Appellant invokes the legislative history respecting said paragraph 912 in support of its contention-that the involved articles are made from fabrics with fast edges not exceeding twelve inches in width. With respect to this question w-e find nothing in the provisions of said paragraph 912 that is ambiguous, warranting us in resorting to the legislative history of the paragraph for the purpose of its construction. Moreover, we find nothing in the legislative history of the paragraph relied on by appellant to warrant its contention, assuming such legislative history could properly be resorted to.
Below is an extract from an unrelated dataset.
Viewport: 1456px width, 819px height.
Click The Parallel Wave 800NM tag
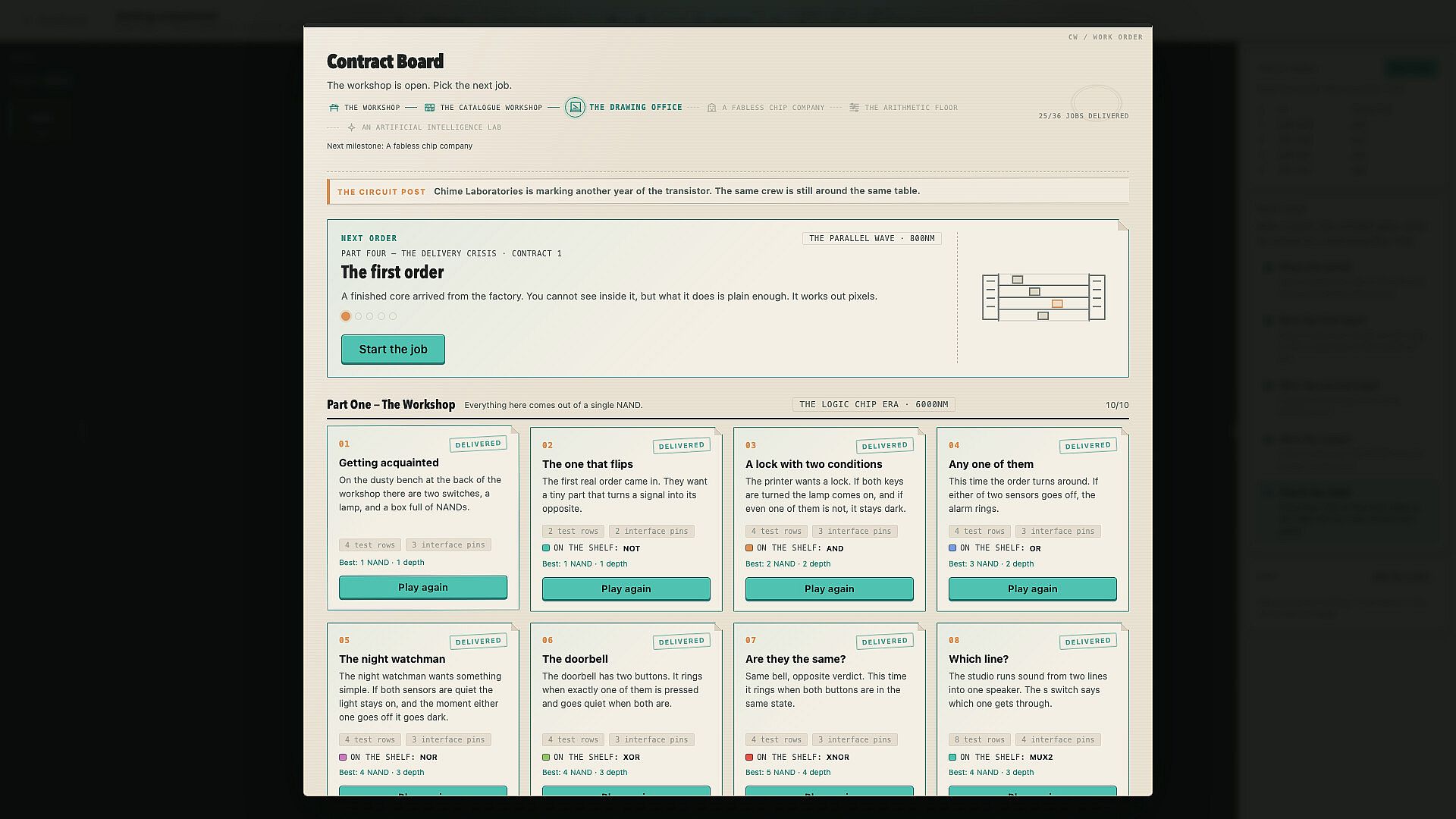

The Summary of Tariff Information, 1921, p. 882, and the Summary of Tariff Information, 1929, p. 1582, prepared by the United States Tariff Commission when Congress was considering the legislation which finally became, respectively, the Tariff Act of 1922 and the Tariff Act of 1930, mention' cartridge belts as being made from fabrics with fast edges not exceeding twelve inches in width, and appellant offered in evidence a cartridge belt made directly from the loom, as the ladder tapes here involved were made. It is unnecessary for us here to decide whether cartridge belts made directly from the loom should be classified under said paragraph 912 of the Tariff Act of 1930. Cartridge belts are not specifically named in said paragraph 912, and the fact that the tariff commission named cartridge belts as being made from fabrics with fast edges not exceeding twelve inches in length is of no importance. Obviously, cartridge belts could be made from such fabrics, and the fact that appellant made such cartridge belts directly from the loom is wTholly immaterial to the issue before us.

Appellant assigns as error the action of the trial court in excluding certain exhibits, including cartridge belts. We find no error in such *26exclusion, as we do not see wherein such exhibits were material to the issue before the trial court.

We find no error in the decision of the trial court that the involved articles were not made from fabrics with fast edges not exceeding twelve inches in length, and therefore the judgment appealed from is affirmed.